Gerald Gordon-Smith
- Full name: Gerald Walter Gordon-Smith
- Born: 12 February 1877 Southampton, England
- Died: 23 January 1911 (aged 33) Carbis Bay, Cornwall, England

Rugby union career
- Position: Centre / Fullback

International career
- Years: Team / Apps / (Points)
- 1900: England / 3 / (7)

= Gerald Gordon-Smith =

England international rugby union player

Gerald Walter Gordon-Smith (12 February 1877 – 23 January 1911) was an English international rugby union player.

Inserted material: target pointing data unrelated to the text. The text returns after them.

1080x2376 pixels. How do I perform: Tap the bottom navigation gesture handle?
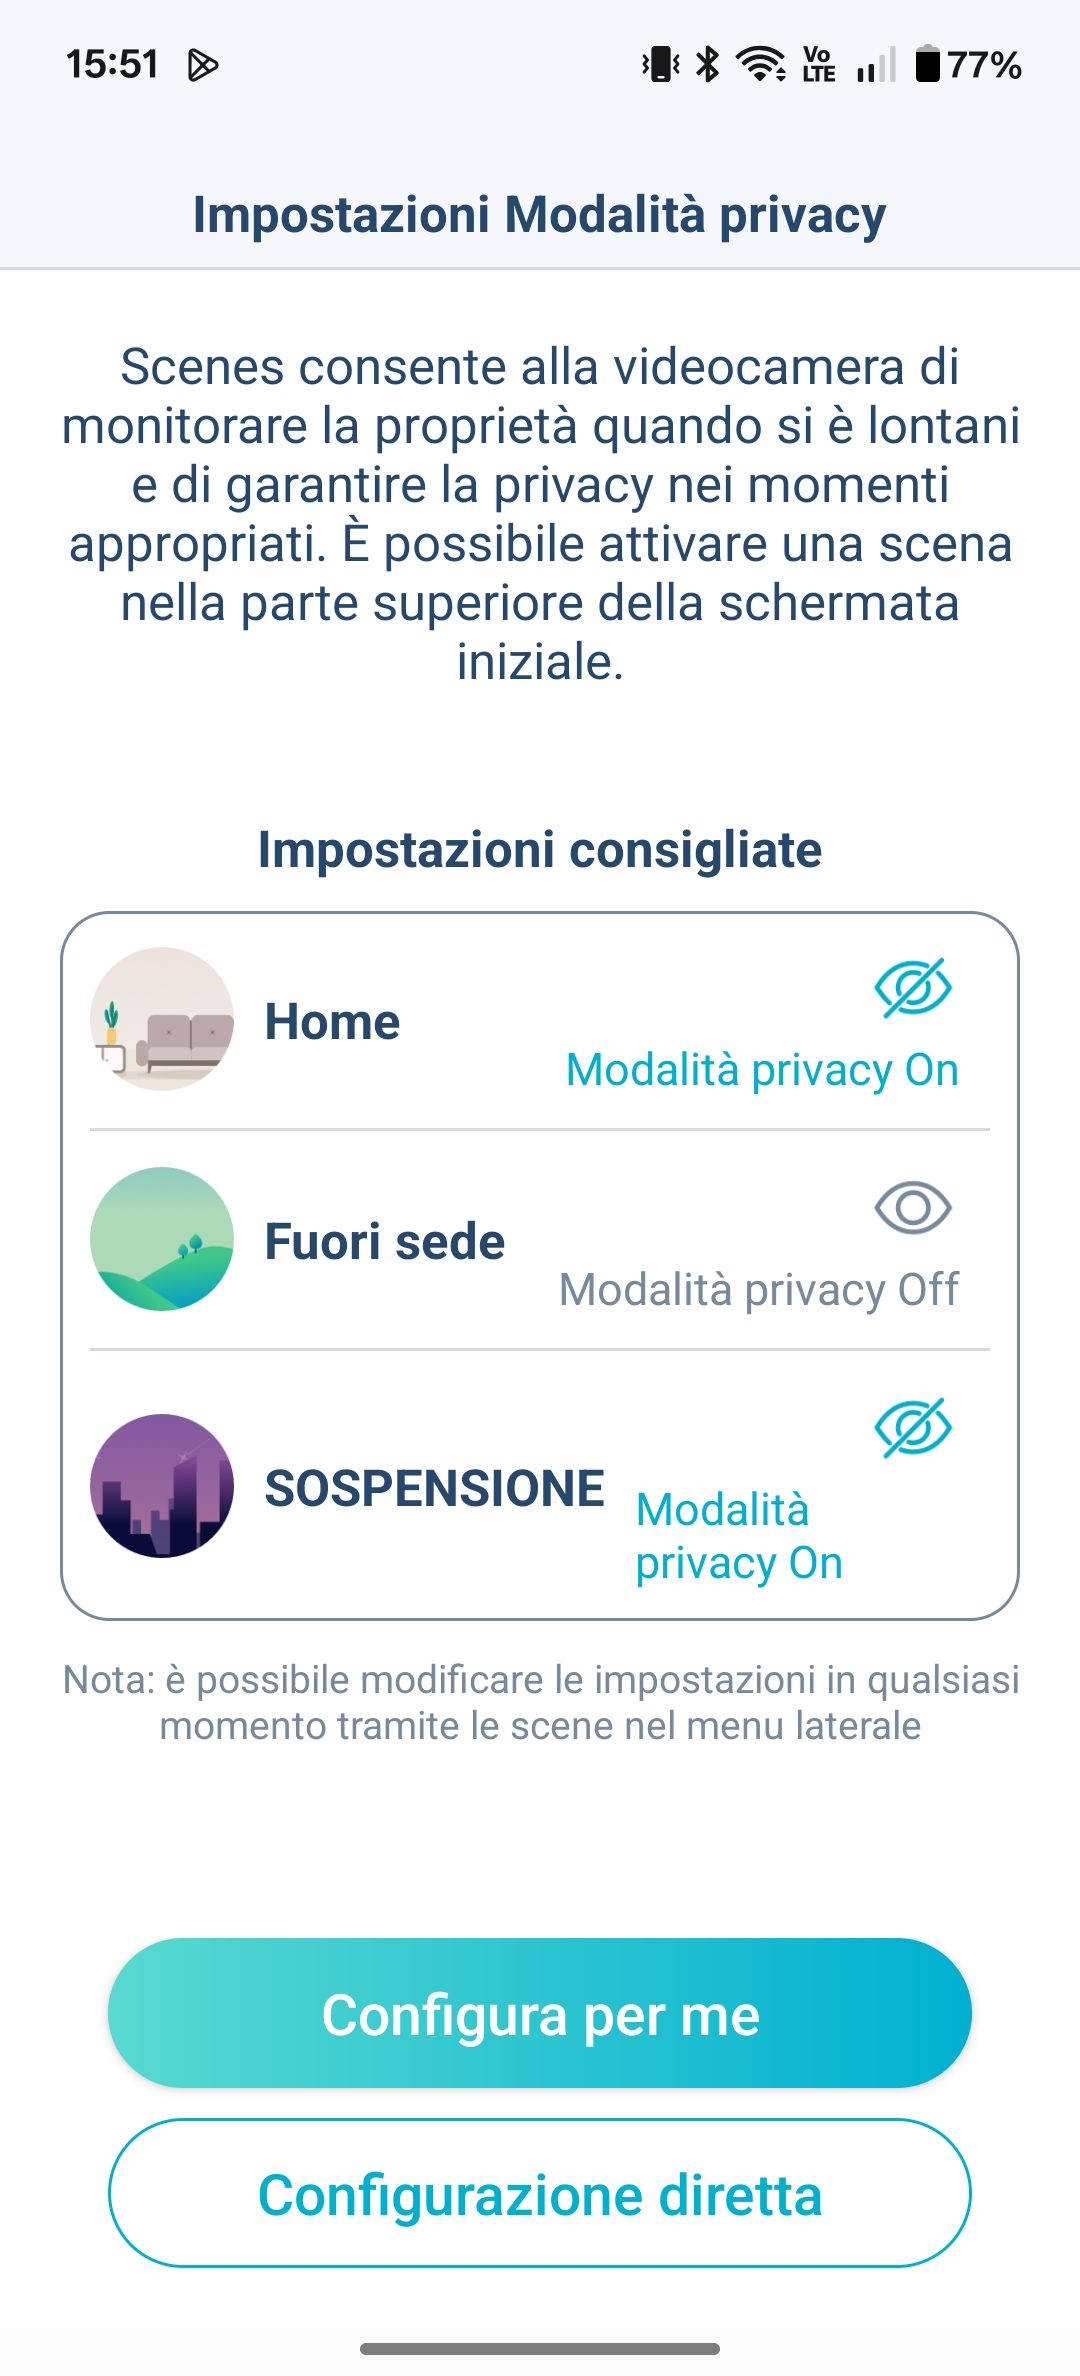point(540,2348)
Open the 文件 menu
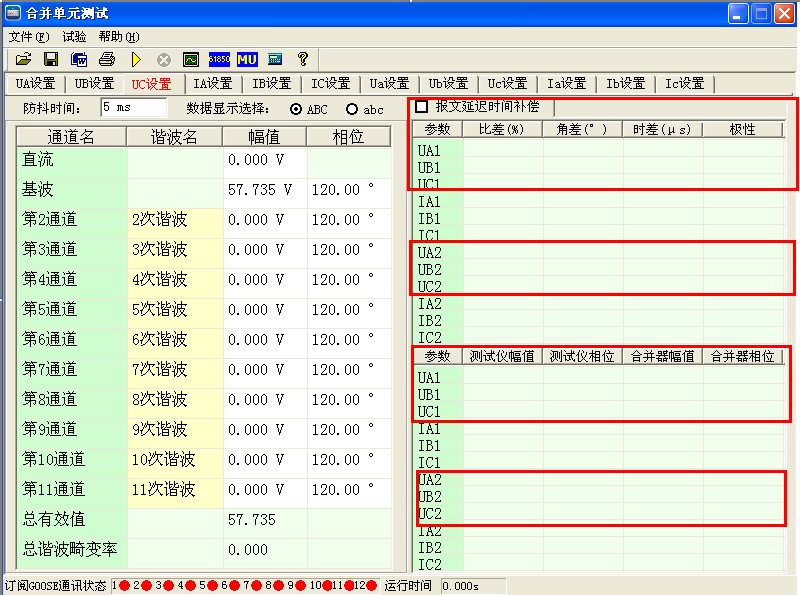The width and height of the screenshot is (800, 595). 28,36
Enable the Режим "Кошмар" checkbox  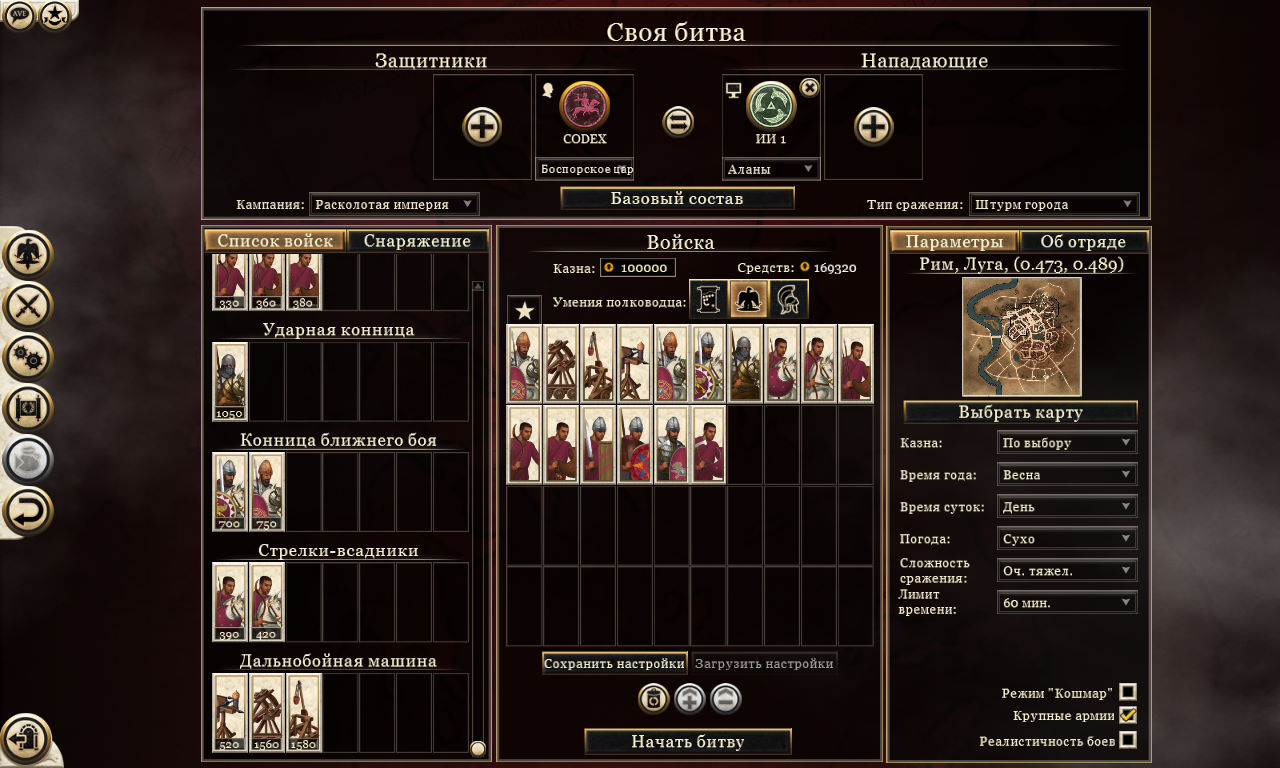(x=1128, y=692)
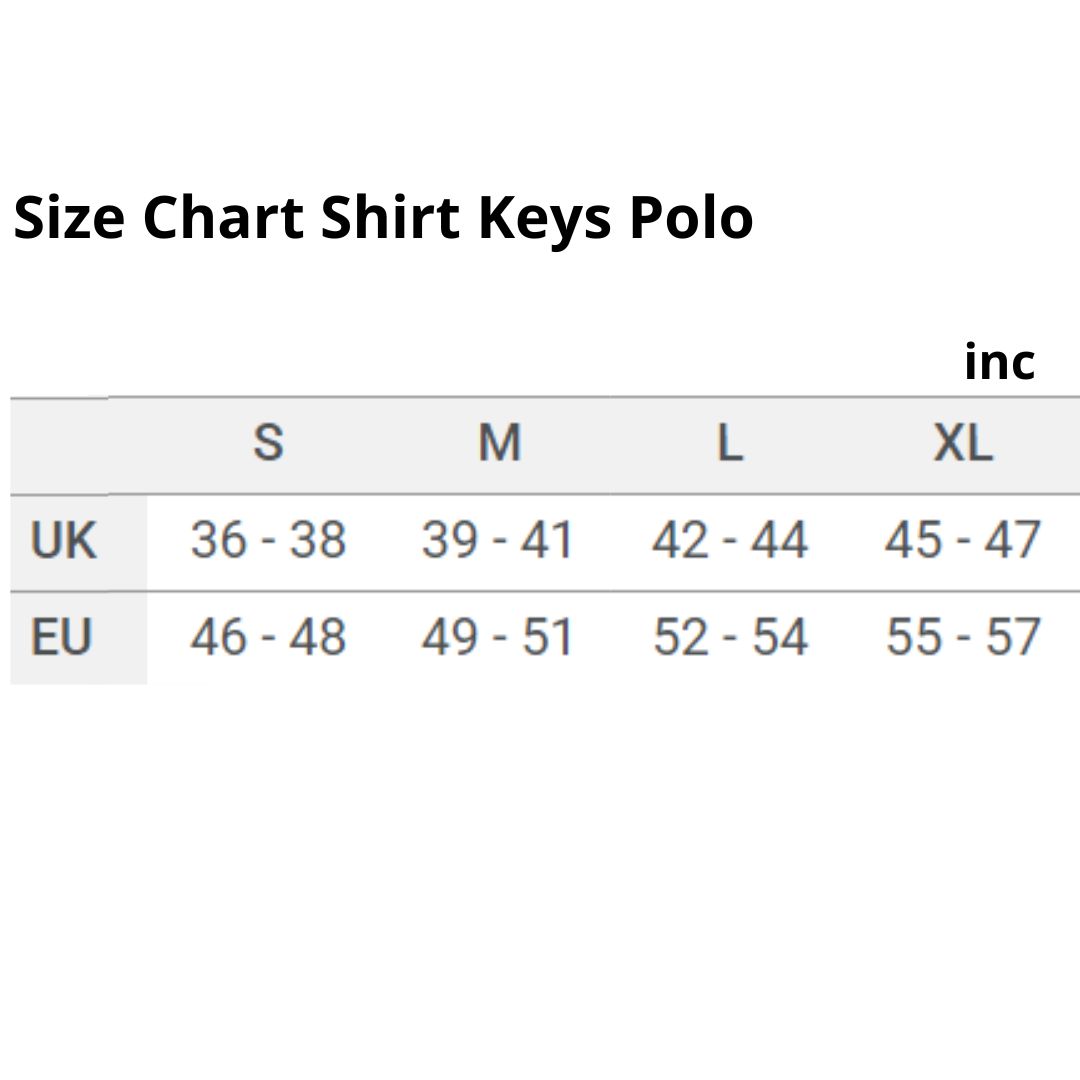The image size is (1080, 1080).
Task: Click the word Chart in the heading
Action: (x=224, y=218)
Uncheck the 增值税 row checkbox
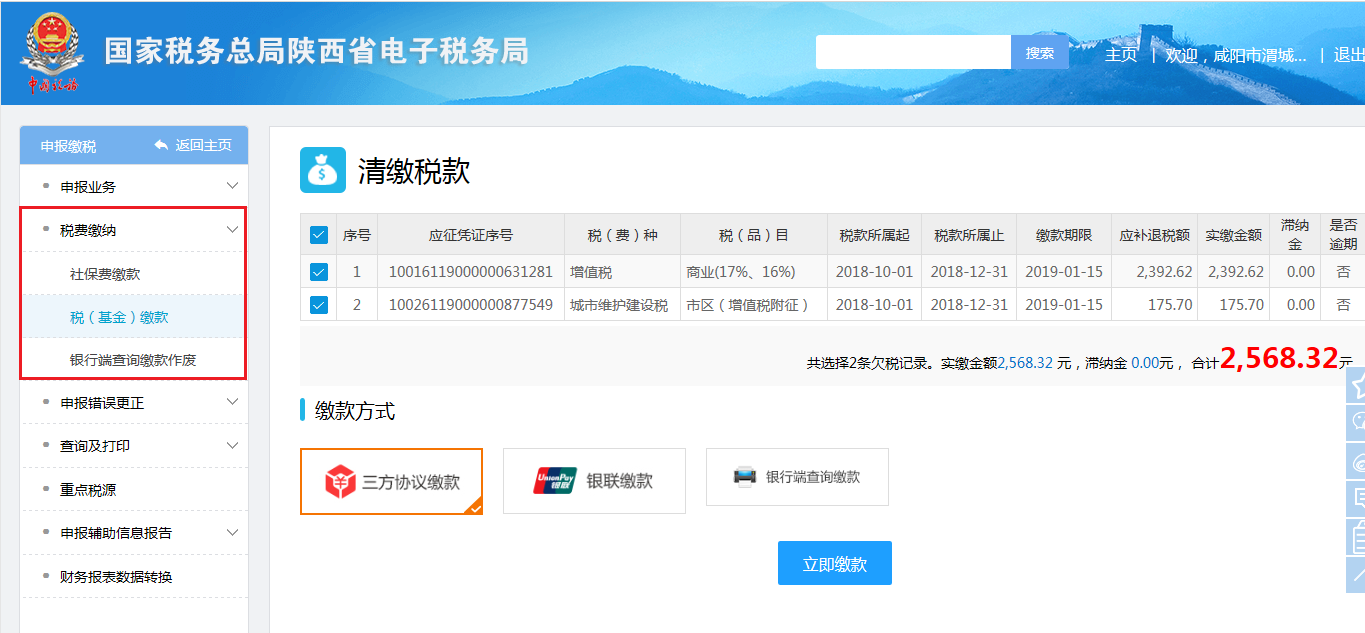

Born in Southampton, Gordon-Smith picked up rugby union as a schoolboy at Chatham House College, Ramsgate, where he played as a halfback and centre. He was used at fullback in matches with Thanet Wanderers and it was in that position that he gained regular representative honours for Kent, including their championship-winning 1897 team.

Gordon-Smith was capped for England as a centre in the 1900 Home Nations Championship and was their only three-quarter to feature in all three internationals. His try and drop goal helped England defeat Ireland in Richmond.

Following two seasons with Blackheath, Gordon-Smith relocated to Cornwall to study at the Camborne School of Mines.

Gordon-Smith became ill while working overseas and died in 1911, several months after returning to Cornwall.